One of the masked police officers comes up beside her and pulls his balaclava up to free his mouth. ‘The only thing we noticed once we’d forced the door was that the window was broken. Looks like someone broke it with the wrench we found on the ground outside.’
Rather shame-faced, Hurtig goes over to the officer who’s holding a sealed plastic bag containing the wrench. He says something, looks uncomfortable, then climbs up onto the concrete drain cover immediately behind him. Jeanette notes that the concrete looks new, and presumes that this was why those bags of cement were in the cellar.
She looks into the garage, but doesn’t even bother going inside. She already knows that the only things in there are a workbench and some empty shelves.
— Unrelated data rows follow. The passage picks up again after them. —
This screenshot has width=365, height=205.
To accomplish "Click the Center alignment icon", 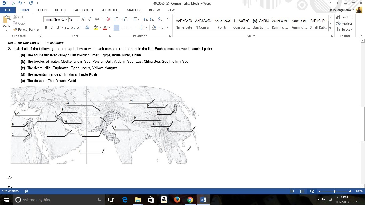I will (122, 27).
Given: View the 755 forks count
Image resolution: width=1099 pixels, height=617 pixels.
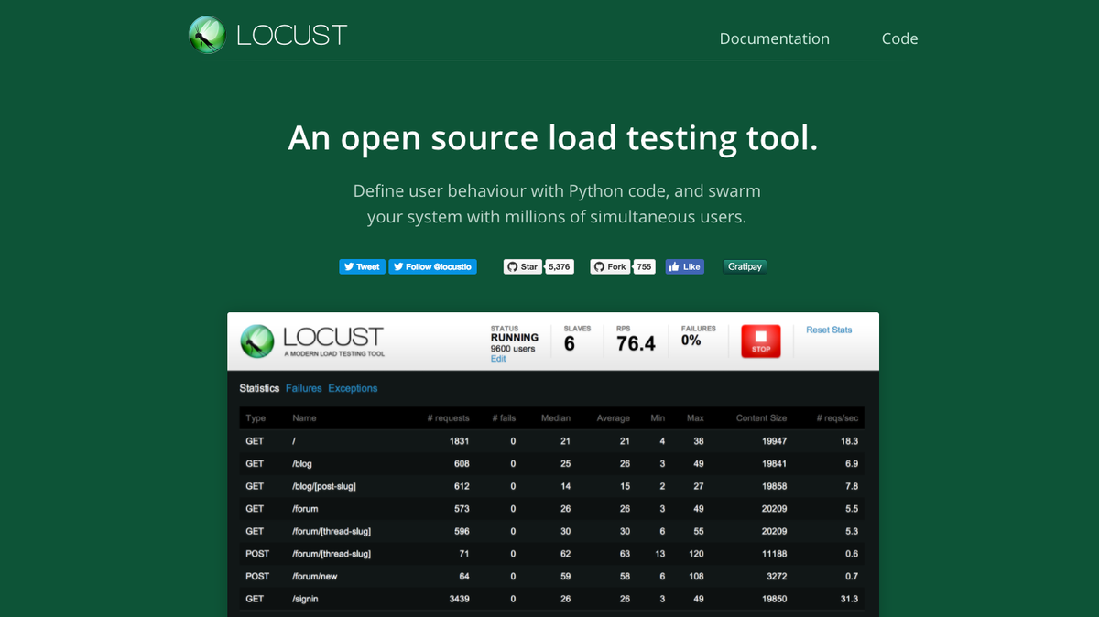Looking at the screenshot, I should point(645,266).
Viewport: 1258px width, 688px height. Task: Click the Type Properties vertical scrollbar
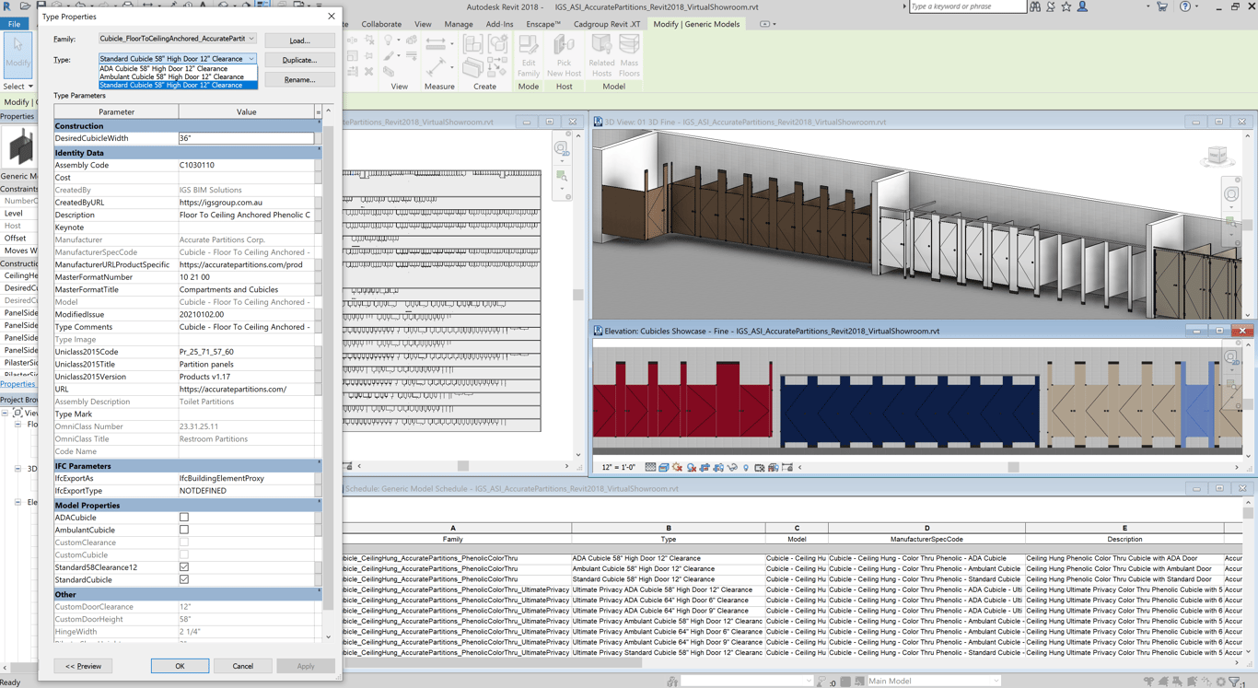[x=327, y=368]
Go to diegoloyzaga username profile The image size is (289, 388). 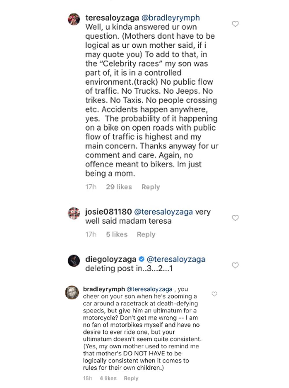coord(110,259)
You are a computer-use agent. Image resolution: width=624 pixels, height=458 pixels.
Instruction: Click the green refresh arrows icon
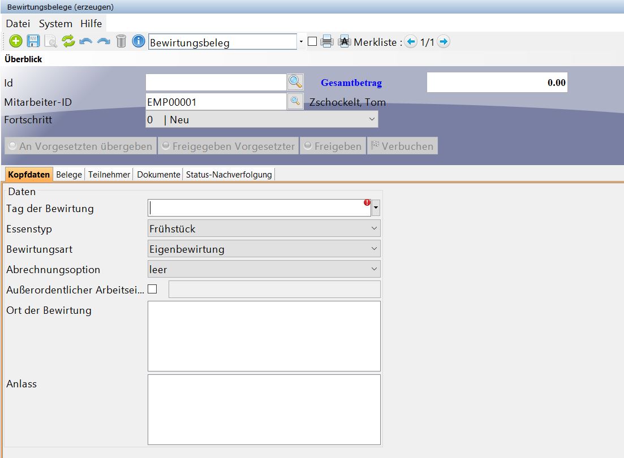(x=68, y=41)
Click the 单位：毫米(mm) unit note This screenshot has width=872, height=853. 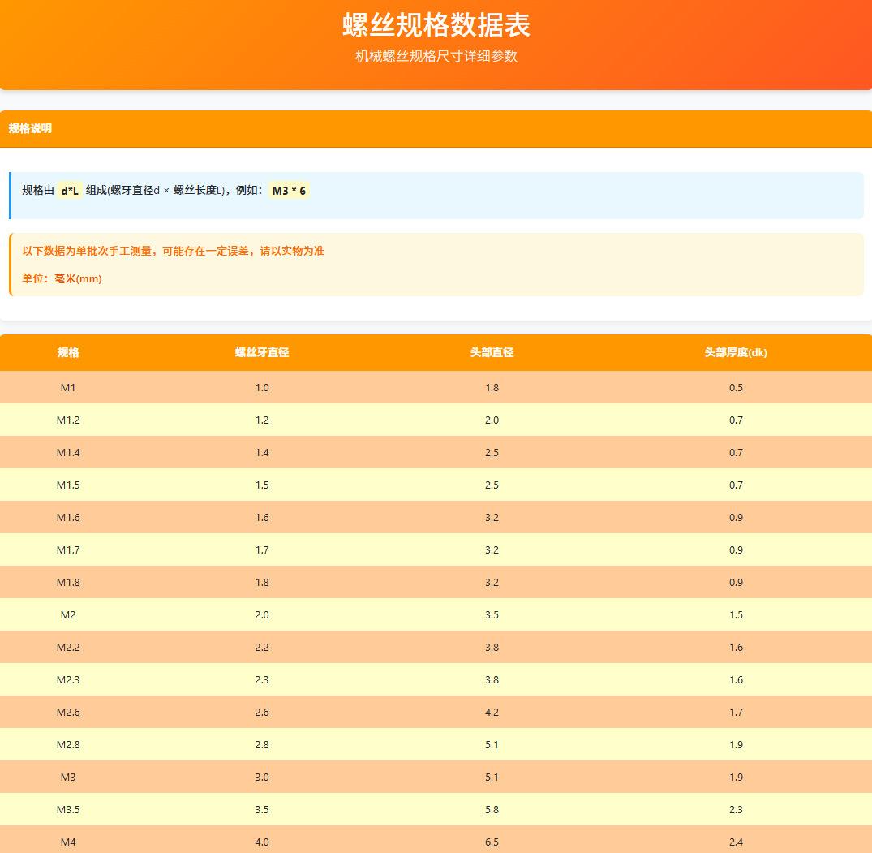click(x=62, y=278)
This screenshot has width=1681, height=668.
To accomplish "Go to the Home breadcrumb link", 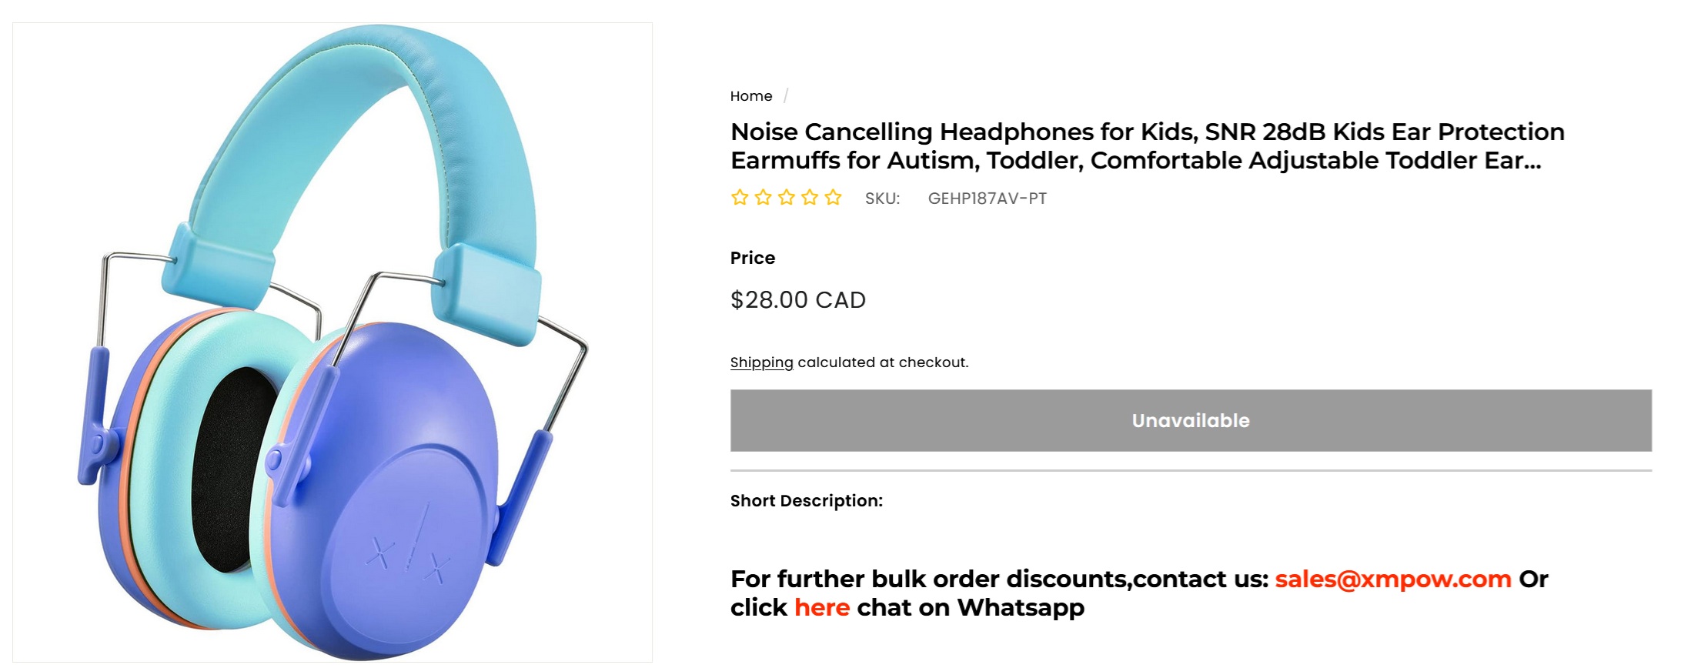I will pyautogui.click(x=750, y=96).
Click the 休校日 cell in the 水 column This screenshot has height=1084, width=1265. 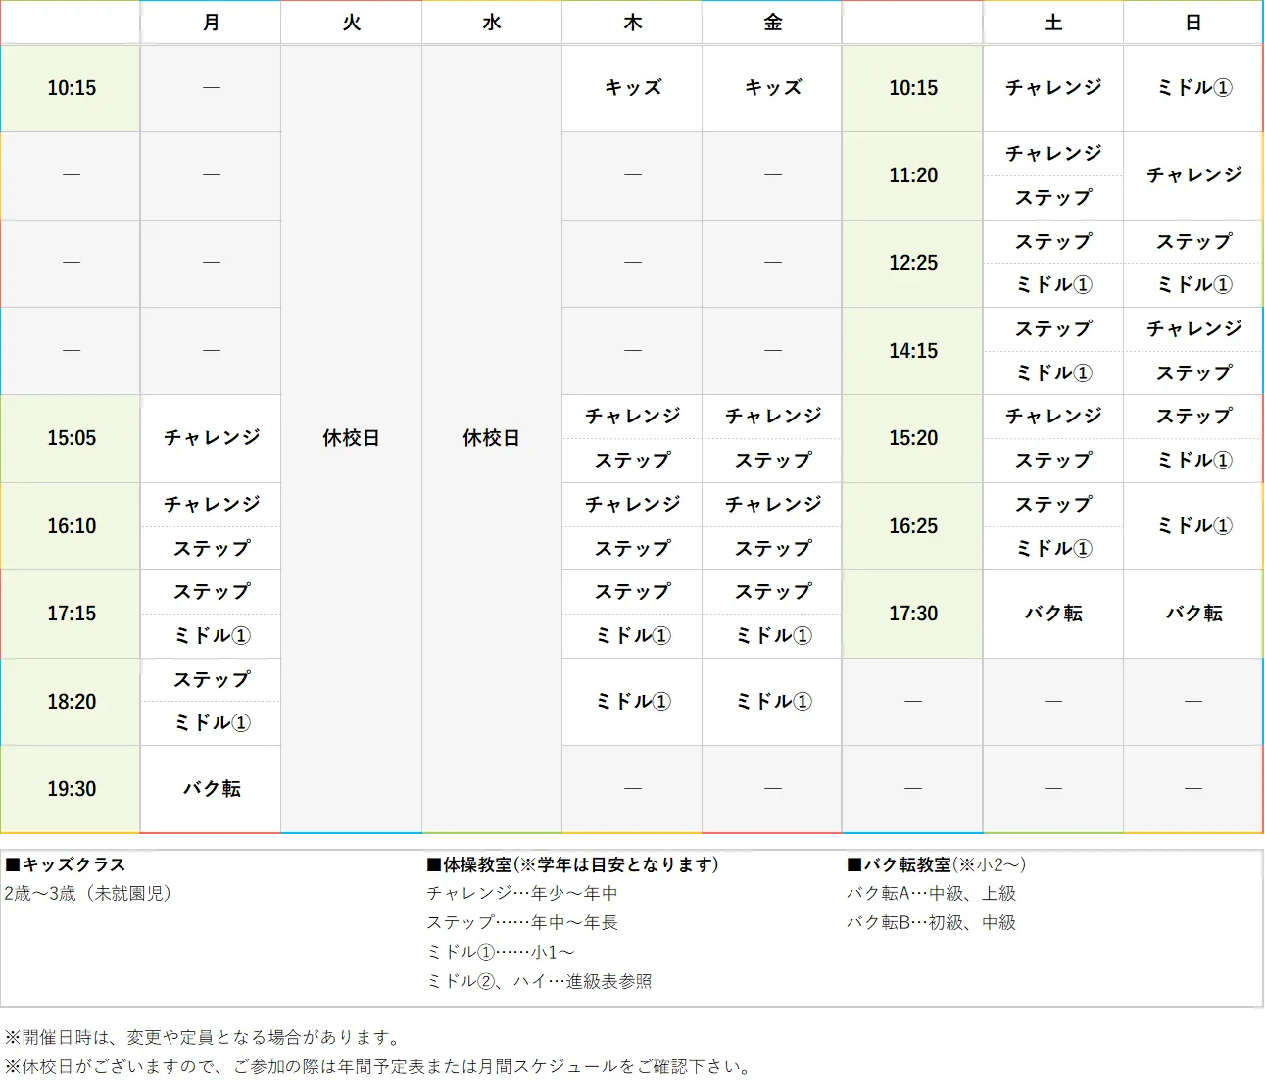pos(491,438)
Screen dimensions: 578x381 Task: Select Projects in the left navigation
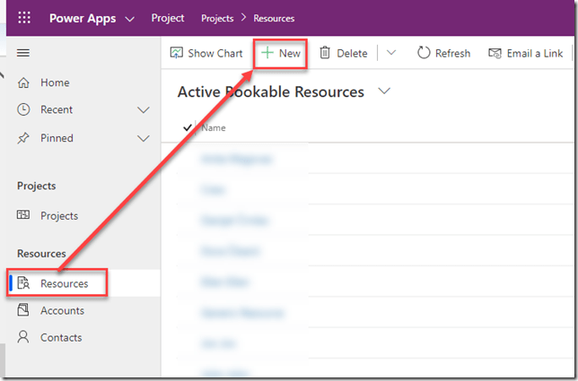[x=58, y=215]
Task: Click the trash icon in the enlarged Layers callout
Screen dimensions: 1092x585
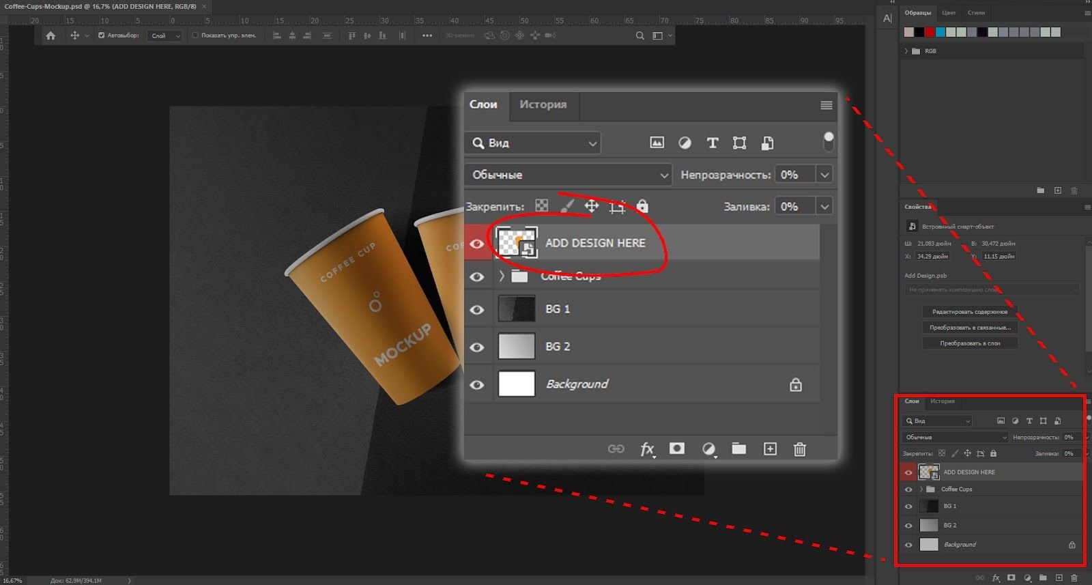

Nothing else.
They walk back to the car. Jeanette is disappointed that they found nothing useful at all and have made no progress. But at the same time she’s relieved that they didn’t find Ulrika Wendin dead inside the house.
Hurtig gets in the driver’s seat, starts the car and pulls out onto the main road leading back to the city.
They drive the first few kilometres without speaking. Then Jeanette breaks the silence.
‘Did you say it was you who broke the window because you didn’t have a key? Or did you confess that you don’t know how to pick a lock?’
Hurtig grins. ‘No, I didn’t have to confess that I’m useless at picking locks. He said they got into the garage using a sledgehammer. It was impossible to get the door open because it had been bolted from the inside.’
‘Stop the car, for God’s sake!’ Her yell makes Hurtig slam on the brakes automatically, and the police van behind them blows its horn angrily, but stops as well.
‘Drive back, fast as you fucking can!’
Hurtig gives her a quizzical look, then turns the car round and puts his foot down, making the tyres smoke. Jeanette winds down the window and sticks out her arm, and the van does a quick U-turn when she gestures for it to follow them.
‘Fuck, fuck, fuck,’ she mutters through clenched teeth.
Nowhere
DURING HER INTERNAL journeys, when she’s in a sort of hibernation, she feels neither pain nor fear, and hopes to be able to take some of her new-found spiritual strength back to earth with her.
She makes another attempt at the states of America. To begin with she could do all but four of them, then she learned them all, but now she’s lost four or five again.